• Provided records:
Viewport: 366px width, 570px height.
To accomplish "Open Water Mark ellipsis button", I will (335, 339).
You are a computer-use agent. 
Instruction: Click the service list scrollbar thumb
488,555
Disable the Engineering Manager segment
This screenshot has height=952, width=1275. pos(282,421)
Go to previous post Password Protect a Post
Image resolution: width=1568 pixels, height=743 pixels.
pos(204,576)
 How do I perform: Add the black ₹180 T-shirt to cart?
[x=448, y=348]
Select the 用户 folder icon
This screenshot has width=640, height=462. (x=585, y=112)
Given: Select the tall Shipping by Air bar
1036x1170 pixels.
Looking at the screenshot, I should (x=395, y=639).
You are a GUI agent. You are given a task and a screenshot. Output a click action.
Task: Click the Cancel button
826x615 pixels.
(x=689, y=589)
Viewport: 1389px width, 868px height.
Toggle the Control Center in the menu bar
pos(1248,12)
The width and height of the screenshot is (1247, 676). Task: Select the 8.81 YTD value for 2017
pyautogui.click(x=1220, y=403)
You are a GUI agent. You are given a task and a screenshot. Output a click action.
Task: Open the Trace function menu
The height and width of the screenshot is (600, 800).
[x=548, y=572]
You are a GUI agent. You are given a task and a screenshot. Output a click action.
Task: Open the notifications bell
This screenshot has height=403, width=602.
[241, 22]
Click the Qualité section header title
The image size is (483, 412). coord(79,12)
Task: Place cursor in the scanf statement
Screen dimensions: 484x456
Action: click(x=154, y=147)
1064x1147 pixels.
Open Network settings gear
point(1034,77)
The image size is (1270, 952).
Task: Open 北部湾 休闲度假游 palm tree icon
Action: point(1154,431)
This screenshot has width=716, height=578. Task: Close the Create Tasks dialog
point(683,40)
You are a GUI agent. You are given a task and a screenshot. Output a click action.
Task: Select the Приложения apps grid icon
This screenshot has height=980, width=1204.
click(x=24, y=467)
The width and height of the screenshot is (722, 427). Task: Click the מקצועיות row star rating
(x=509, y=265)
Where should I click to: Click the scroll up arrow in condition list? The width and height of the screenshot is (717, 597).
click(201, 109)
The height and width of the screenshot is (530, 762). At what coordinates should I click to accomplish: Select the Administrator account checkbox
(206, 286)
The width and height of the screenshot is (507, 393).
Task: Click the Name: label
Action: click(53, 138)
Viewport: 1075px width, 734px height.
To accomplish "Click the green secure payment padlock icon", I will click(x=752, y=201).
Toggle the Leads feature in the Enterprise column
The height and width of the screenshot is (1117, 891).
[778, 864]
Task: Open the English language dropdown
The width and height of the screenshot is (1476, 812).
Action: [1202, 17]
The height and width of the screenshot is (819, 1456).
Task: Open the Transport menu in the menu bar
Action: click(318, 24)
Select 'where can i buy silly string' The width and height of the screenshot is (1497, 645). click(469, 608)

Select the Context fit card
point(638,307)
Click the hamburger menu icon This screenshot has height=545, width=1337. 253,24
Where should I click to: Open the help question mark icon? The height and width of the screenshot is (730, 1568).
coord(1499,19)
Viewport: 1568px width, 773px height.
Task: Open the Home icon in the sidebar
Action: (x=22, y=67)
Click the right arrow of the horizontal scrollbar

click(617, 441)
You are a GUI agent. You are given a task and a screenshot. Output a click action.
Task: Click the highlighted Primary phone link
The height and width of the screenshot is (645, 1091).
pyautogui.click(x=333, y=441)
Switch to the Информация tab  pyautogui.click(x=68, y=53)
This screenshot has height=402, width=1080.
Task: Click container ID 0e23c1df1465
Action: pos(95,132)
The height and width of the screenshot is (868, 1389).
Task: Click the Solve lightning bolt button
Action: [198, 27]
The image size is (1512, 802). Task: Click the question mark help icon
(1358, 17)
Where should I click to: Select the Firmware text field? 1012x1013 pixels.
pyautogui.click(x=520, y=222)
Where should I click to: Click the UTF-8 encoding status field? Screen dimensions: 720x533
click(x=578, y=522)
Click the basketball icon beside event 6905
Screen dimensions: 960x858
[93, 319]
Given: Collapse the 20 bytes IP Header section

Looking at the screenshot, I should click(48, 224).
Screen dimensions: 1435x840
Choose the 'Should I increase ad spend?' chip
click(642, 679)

• Your objective:
Find every line in the data above that contains the string "section" and copy each of those lines.

• Solution to this problem:
Click the Qualité section header title
Given: Collapse the 20 bytes IP Header section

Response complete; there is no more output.